When Dominique K. Brandt signed on in mid-September as chief development officer at the Chattanooga Area Food Bank, she brought more than skills honed at nonprofits in Chattanooga and her native Miami.

She also brought an understanding of food insecurity, rooted in a memorable childhood visit to family in the Dominican Republic.

"There was a girl I'd play with when we'd visit," Brandt says. "Her mom came over one night, and one of my aunts asked her what she'd (fed) her children that evening. She said she hadn't given them anything because she didn't have anything. My aunt gave her some food and told her to go home and make dinner for her kids.

"I was stunned. I wasn't raised with money, but we always had a fridge full of food at home. I could not conceive of how someone could be food insecure, but I learned (then) what it was."

Brandt says she's "always had a heart" for nonprofit work, but put in 15 years in Miami in the legal field, including time as a paralegal. That work, she says, gave her the flexibility she needed to raise her son, Ian.

"In 2008, when my son got to where he could drive himself, I was able to focus on what I really wanted as a career," she says. "I wanted my work time to be as meaningful as the time I spent away from work, on causes that meant a lot to me."
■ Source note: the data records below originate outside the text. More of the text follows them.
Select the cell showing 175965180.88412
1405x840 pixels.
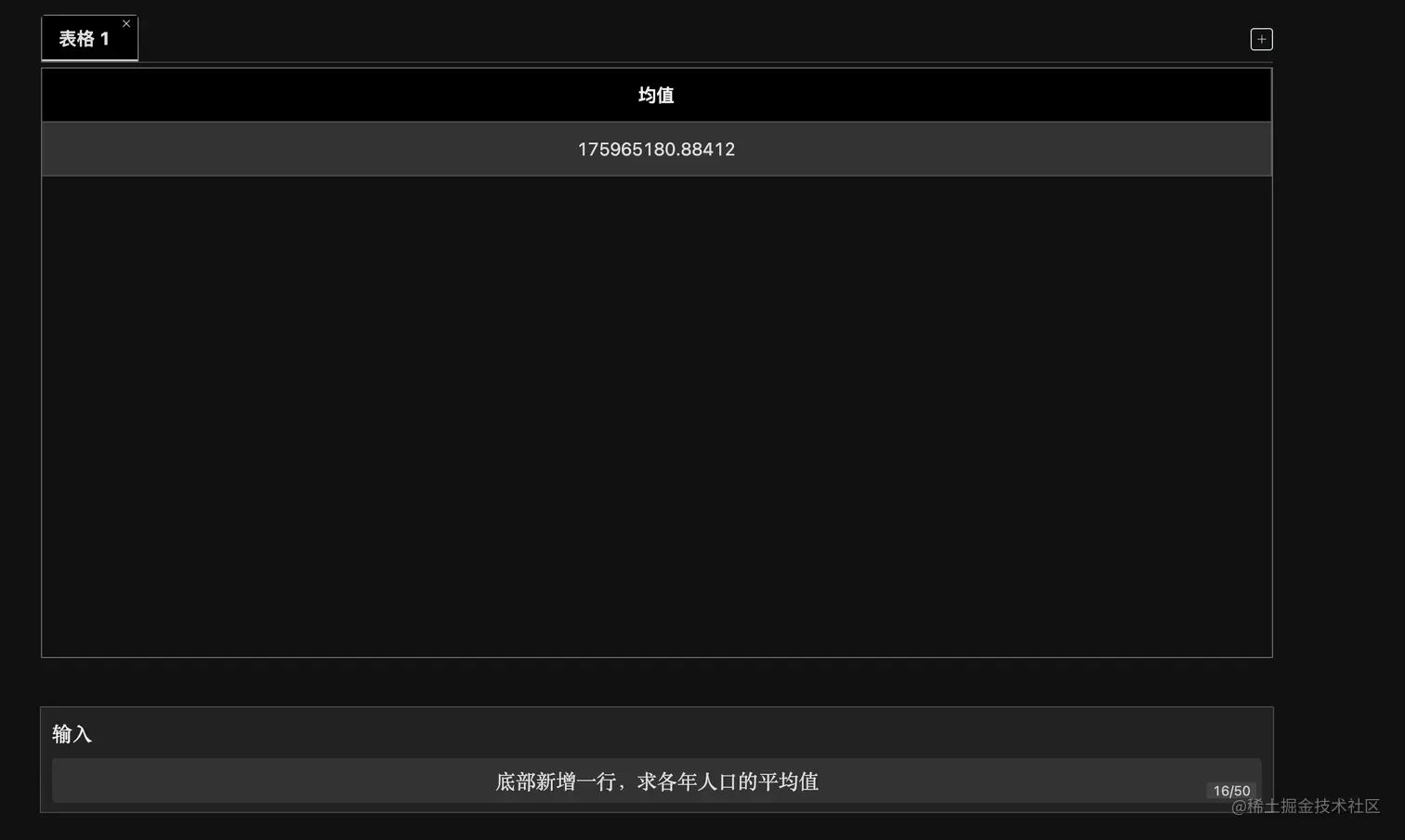click(x=656, y=150)
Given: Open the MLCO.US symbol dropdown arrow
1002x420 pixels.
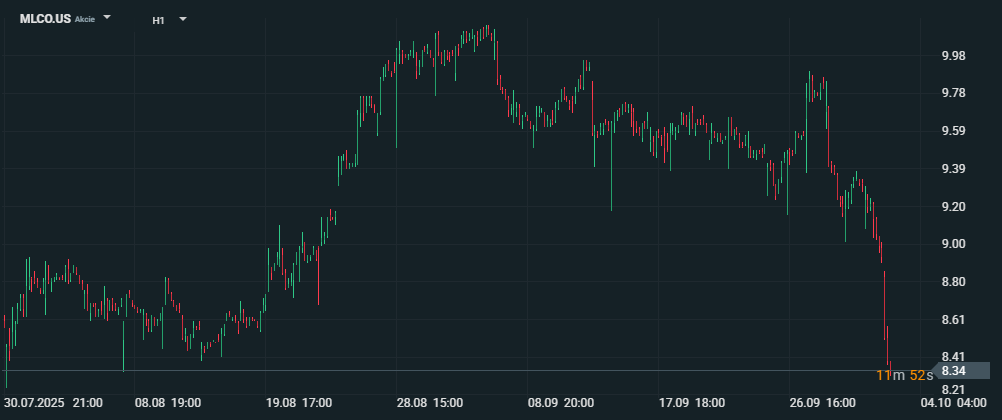Looking at the screenshot, I should point(107,18).
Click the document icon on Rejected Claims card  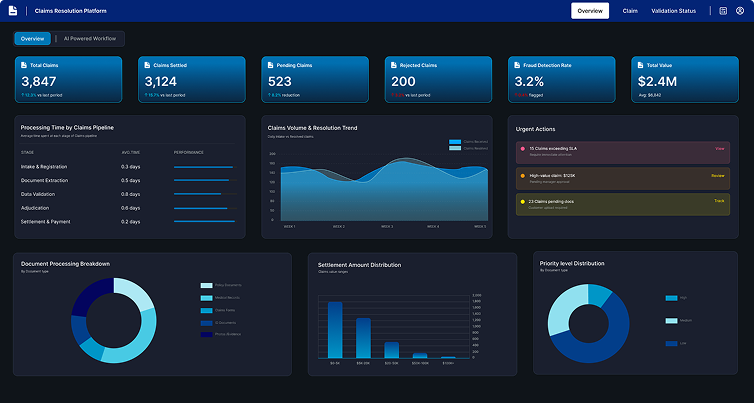pyautogui.click(x=394, y=65)
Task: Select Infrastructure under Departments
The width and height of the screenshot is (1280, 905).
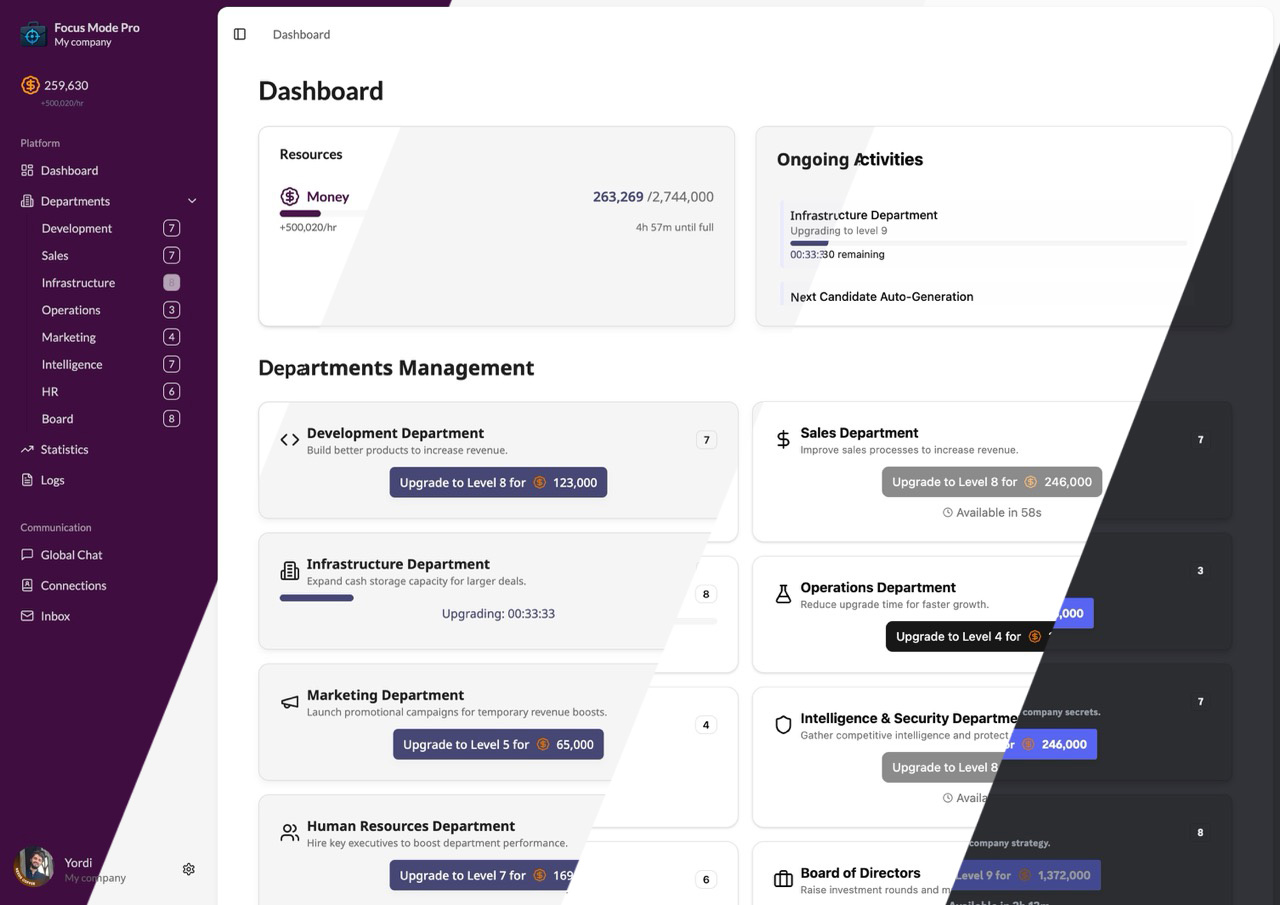Action: click(78, 283)
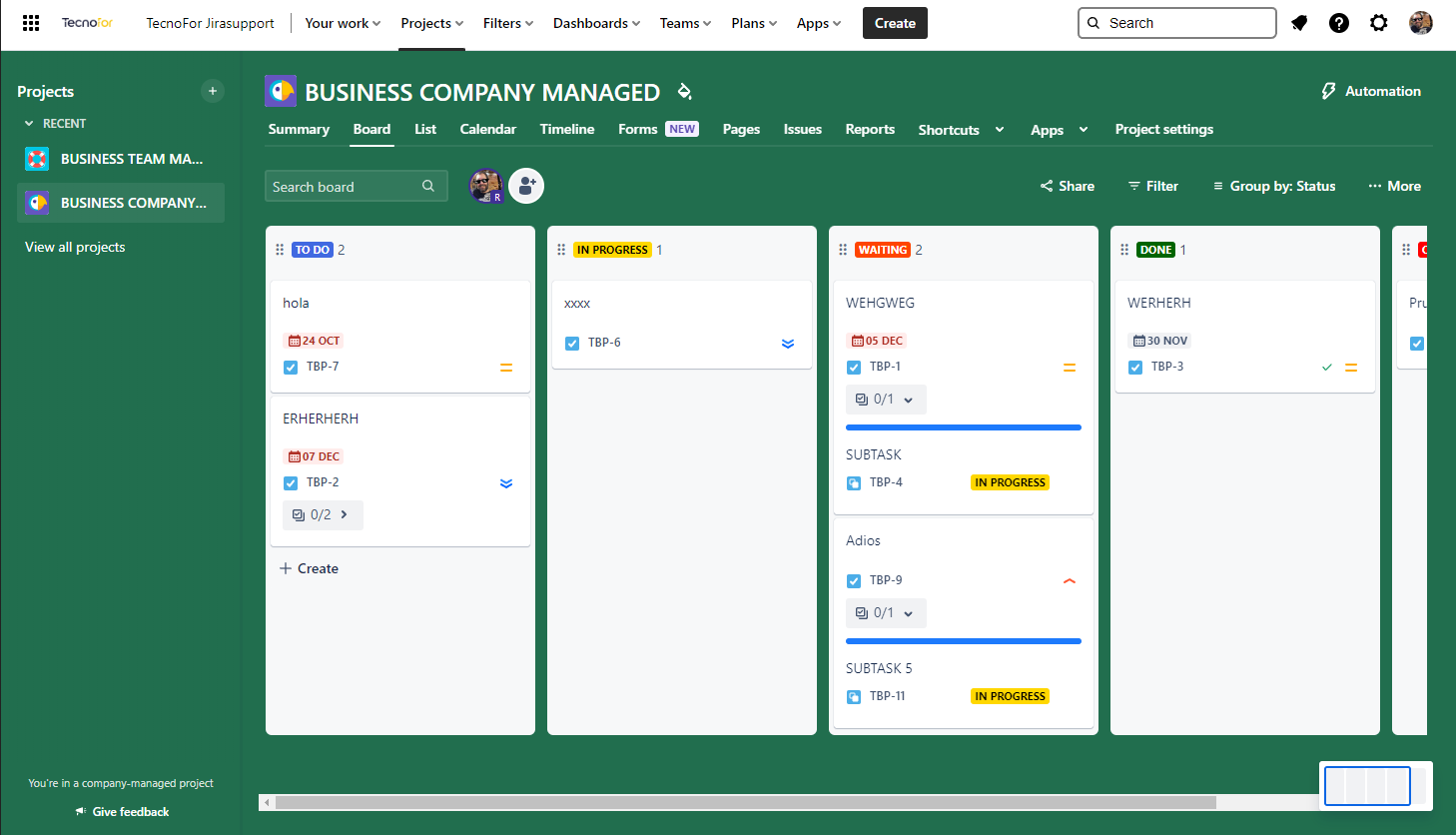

Brandt says she went to work for Habitat for Humanity in Miami, where she'd been a veteran volunteer. She landed a position with Habitat when she moved to Chattanooga in 2013, spending more than six years there, and two more at United Way of Greater Chattanooga before stepping away.

"I needed to take a breath and determine my next step," she says. "Lots of friends reached out with lots of opportunities."

Brandt landed at the Food Bank, in a newly created position.

"It was an intentional decision on the part of the leadership to pull together all of the pieces involved in development into one cohesive department," she says, adding that a combination of at least two factors is resulting in a "dire" situation for both individuals and families.

"Support systems put in for the pandemic are sunsetting," she says, "and inflation is growing so rapidly. People are having to make hard decisions between buying groceries and medicine. Parents will eat less so their kids can have more."

But something Brandt's learned in nearly a decade in Chattanooga makes her optimistic.

"This has got to be the most philanthropic city in the United States," she says. "Corporations, foundations ... the opportunities are there, and people always step up.

"It's always challenging to raise dollars," she adds, "But I never wake up thinking, 'Ugh, I've got to go to work.' I'm one of the lucky ones who gets up knowing I'm going to love every minute (at work) that day."